(Collected data)
━━━━━━━━━━━━━━━━━━━━
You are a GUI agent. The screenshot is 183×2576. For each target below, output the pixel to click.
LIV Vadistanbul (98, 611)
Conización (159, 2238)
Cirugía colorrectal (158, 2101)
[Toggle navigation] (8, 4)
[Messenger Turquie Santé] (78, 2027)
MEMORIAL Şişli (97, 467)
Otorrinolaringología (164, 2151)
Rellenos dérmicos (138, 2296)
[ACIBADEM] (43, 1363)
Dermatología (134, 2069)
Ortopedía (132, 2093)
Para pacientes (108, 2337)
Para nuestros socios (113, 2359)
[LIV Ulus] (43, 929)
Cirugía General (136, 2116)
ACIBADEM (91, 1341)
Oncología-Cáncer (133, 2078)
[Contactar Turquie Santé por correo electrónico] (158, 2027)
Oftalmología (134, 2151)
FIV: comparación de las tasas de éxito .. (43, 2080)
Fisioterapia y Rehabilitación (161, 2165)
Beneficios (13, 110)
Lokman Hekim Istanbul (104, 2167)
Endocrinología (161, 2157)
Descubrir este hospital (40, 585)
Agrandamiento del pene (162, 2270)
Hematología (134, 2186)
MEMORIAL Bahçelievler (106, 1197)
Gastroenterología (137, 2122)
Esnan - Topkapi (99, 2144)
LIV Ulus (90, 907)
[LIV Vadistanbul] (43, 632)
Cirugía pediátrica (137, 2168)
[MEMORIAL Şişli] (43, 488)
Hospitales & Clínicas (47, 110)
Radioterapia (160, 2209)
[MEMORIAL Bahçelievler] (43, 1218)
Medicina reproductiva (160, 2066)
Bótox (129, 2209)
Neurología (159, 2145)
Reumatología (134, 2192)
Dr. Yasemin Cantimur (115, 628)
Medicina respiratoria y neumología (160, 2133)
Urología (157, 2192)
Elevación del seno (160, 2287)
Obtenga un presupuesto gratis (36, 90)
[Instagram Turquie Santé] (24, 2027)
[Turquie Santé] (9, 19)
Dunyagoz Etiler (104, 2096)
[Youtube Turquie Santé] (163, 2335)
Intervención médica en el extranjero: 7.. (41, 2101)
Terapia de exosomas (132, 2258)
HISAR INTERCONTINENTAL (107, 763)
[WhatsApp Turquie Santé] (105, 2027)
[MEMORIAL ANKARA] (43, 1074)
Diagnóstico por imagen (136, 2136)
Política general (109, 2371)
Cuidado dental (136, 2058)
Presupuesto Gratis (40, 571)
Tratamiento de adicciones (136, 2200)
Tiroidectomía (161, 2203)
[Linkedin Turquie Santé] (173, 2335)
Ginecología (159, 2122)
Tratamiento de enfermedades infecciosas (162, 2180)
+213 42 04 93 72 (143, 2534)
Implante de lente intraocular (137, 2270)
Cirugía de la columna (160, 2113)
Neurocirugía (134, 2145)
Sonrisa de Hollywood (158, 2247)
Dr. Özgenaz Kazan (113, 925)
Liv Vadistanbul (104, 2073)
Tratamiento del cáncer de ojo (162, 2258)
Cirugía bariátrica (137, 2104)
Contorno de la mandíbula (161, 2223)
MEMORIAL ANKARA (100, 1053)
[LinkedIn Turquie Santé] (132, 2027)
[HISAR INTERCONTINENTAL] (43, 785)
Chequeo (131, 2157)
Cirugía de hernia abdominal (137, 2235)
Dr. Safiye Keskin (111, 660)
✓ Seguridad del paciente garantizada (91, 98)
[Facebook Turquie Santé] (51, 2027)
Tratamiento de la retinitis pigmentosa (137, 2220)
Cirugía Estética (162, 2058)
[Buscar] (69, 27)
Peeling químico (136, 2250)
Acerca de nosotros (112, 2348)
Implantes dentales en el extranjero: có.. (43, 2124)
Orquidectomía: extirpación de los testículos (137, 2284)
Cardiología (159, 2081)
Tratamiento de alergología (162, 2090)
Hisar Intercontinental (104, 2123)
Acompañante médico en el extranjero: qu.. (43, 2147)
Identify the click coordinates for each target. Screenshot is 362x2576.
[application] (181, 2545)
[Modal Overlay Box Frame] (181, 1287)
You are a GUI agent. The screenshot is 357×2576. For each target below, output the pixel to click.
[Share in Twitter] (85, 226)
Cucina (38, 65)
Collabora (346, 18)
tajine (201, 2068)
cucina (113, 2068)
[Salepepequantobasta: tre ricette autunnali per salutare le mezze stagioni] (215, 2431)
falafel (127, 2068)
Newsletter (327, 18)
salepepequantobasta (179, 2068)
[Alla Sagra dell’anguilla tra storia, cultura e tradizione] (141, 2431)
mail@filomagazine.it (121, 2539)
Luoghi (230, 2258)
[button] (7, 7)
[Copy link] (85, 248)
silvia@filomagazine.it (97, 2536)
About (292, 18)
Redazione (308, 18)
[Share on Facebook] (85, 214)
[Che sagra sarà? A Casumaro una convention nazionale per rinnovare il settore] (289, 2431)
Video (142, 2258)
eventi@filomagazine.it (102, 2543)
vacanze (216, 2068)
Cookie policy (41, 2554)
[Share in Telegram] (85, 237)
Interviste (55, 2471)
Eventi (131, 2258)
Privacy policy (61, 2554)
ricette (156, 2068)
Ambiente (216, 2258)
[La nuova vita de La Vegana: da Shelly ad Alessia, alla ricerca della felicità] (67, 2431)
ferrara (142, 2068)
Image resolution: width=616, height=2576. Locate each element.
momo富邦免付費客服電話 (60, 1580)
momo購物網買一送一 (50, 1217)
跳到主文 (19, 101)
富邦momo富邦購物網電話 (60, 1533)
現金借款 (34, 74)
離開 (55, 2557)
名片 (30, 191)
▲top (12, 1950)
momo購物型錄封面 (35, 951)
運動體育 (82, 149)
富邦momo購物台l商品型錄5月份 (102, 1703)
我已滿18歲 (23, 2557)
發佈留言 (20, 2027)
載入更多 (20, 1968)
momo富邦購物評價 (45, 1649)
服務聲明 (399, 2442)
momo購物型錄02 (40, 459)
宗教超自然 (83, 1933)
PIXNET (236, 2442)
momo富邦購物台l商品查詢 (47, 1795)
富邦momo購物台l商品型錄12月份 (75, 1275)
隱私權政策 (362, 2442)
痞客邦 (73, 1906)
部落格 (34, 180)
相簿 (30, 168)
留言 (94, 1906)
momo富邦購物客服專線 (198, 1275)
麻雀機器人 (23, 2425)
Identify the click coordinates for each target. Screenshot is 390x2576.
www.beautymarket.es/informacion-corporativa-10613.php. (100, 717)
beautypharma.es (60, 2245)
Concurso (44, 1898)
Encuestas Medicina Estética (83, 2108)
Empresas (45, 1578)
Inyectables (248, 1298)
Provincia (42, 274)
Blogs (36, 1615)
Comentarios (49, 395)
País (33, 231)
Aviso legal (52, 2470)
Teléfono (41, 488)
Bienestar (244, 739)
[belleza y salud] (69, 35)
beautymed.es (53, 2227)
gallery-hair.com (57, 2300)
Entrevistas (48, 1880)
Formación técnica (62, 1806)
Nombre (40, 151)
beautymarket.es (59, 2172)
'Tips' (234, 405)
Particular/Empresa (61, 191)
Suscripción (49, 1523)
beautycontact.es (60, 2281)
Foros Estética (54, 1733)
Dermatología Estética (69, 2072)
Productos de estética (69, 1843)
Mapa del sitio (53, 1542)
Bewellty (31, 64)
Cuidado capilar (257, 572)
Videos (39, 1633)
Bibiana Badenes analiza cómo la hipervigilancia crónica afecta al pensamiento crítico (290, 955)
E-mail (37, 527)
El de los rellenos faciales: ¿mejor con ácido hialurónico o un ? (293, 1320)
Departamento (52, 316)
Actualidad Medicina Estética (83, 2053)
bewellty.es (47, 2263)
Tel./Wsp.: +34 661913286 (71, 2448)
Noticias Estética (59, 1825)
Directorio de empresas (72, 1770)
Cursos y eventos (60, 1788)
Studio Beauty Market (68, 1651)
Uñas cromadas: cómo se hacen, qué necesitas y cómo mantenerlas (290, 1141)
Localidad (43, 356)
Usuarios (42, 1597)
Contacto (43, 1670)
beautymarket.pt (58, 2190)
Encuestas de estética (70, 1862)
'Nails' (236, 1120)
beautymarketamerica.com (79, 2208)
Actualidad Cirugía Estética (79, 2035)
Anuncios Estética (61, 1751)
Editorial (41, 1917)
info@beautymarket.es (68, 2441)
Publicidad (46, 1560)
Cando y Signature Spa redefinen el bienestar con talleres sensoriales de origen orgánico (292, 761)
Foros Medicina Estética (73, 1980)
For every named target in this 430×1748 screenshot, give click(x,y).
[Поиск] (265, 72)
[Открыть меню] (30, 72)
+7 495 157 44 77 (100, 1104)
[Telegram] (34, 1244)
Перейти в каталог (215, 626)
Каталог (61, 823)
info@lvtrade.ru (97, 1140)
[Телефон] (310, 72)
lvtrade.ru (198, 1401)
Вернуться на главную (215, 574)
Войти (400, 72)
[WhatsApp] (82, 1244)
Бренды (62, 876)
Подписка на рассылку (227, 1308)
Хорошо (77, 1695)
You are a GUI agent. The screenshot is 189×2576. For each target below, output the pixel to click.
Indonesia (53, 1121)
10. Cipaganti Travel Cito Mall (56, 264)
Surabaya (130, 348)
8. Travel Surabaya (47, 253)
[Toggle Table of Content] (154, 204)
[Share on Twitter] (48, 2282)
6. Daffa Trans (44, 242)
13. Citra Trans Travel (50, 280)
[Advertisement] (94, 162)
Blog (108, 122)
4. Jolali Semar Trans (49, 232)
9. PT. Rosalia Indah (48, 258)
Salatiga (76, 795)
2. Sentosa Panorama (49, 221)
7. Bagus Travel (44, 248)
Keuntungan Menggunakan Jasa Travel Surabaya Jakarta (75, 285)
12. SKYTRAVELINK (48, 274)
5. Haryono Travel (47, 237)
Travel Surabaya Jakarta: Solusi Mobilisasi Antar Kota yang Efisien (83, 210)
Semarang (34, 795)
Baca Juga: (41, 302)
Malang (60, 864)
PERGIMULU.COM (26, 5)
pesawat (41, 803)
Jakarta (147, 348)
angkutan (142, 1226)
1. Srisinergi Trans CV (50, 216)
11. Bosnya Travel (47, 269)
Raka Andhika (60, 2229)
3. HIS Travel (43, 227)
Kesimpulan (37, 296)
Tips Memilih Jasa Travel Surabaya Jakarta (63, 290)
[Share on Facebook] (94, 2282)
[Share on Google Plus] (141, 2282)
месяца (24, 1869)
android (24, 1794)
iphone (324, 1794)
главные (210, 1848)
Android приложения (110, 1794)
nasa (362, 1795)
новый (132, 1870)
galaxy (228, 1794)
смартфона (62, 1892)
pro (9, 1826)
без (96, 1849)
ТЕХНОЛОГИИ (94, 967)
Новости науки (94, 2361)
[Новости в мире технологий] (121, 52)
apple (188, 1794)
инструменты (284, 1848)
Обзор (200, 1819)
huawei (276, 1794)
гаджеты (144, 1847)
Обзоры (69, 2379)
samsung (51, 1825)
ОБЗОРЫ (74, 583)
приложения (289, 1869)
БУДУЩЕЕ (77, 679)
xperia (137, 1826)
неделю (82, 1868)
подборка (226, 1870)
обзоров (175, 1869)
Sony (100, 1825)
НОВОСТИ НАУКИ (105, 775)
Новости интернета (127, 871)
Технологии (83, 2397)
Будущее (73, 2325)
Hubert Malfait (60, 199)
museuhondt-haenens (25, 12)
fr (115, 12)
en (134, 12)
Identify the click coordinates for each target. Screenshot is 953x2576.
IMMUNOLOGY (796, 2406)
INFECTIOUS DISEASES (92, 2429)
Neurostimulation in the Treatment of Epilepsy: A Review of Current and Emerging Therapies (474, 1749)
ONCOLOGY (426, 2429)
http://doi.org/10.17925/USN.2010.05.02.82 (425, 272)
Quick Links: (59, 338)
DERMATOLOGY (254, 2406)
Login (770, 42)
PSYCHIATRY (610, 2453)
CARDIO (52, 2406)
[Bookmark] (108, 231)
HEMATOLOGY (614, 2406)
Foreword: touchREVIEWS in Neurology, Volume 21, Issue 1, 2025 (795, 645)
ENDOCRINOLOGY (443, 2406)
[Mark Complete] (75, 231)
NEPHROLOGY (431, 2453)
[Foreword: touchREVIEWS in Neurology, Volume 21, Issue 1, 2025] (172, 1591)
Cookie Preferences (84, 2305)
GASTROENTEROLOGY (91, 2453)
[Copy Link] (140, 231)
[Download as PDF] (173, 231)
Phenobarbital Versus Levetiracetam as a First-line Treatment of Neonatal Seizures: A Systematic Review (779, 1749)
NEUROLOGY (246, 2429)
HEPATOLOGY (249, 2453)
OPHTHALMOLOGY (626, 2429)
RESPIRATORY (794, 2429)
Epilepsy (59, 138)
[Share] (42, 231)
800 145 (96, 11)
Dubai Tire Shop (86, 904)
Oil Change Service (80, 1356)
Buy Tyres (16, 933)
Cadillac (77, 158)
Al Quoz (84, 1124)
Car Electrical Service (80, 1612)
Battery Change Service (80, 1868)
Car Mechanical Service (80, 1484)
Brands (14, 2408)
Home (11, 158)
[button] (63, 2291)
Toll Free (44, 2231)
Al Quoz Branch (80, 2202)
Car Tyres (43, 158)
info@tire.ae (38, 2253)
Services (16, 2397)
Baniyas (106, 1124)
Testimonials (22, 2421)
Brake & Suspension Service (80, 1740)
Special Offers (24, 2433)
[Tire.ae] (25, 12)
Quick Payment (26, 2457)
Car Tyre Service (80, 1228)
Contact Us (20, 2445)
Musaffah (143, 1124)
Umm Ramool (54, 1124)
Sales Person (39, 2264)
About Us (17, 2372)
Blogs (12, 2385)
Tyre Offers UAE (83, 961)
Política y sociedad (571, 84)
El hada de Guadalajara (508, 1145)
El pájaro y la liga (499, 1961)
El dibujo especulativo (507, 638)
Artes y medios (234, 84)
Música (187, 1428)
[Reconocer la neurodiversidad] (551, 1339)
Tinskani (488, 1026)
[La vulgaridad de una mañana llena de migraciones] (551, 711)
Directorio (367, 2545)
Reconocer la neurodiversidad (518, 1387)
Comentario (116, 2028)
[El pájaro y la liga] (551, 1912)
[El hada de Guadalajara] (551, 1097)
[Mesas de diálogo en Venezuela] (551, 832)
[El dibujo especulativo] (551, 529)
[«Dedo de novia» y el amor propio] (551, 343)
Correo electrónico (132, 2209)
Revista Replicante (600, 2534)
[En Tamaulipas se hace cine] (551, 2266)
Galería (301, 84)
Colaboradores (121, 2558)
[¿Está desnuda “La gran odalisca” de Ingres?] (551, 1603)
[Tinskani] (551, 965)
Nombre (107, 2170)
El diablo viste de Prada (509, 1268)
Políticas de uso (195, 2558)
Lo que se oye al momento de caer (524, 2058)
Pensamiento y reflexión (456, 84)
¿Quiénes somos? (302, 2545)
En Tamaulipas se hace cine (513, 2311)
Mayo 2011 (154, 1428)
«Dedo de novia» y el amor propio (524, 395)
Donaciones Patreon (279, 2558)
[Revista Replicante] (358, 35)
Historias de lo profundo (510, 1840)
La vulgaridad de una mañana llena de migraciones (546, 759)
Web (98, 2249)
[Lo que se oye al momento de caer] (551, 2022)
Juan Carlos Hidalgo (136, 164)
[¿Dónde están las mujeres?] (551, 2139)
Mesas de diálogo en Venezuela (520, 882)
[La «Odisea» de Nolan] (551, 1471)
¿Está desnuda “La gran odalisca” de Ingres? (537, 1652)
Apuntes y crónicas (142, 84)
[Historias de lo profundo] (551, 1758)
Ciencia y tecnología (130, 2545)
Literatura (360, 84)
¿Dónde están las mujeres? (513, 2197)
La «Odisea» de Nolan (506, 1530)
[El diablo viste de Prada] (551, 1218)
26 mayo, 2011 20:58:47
━━━━━━━━━━━━━━━━━━━━
== Task description ==
Retype only the stretch of lines above starting at the one with "[La vulgaridad de" and stopping at the one with "propio (524, 395)", exactly as written, with both kept.

== Exercise response ==
[La vulgaridad de una mañana llena de migraciones] (551, 711)
Directorio (367, 2545)
Reconocer la neurodiversidad (518, 1387)
Comentario (116, 2028)
[El pájaro y la liga] (551, 1912)
[El hada de Guadalajara] (551, 1097)
[Mesas de diálogo en Venezuela] (551, 832)
[El dibujo especulativo] (551, 529)
[«Dedo de novia» y el amor propio] (551, 343)
Correo electrónico (132, 2209)
Revista Replicante (600, 2534)
[En Tamaulipas se hace cine] (551, 2266)
Galería (301, 84)
Colaboradores (121, 2558)
[¿Está desnuda “La gran odalisca” de Ingres?] (551, 1603)
[Tinskani] (551, 965)
Nombre (107, 2170)
El diablo viste de Prada (509, 1268)
Políticas de uso (195, 2558)
Lo que se oye al momento de caer (524, 2058)
Pensamiento y reflexión (456, 84)
¿Quiénes somos? (302, 2545)
En Tamaulipas se hace cine (513, 2311)
Mayo 2011 (154, 1428)
«Dedo de novia» y el amor propio (524, 395)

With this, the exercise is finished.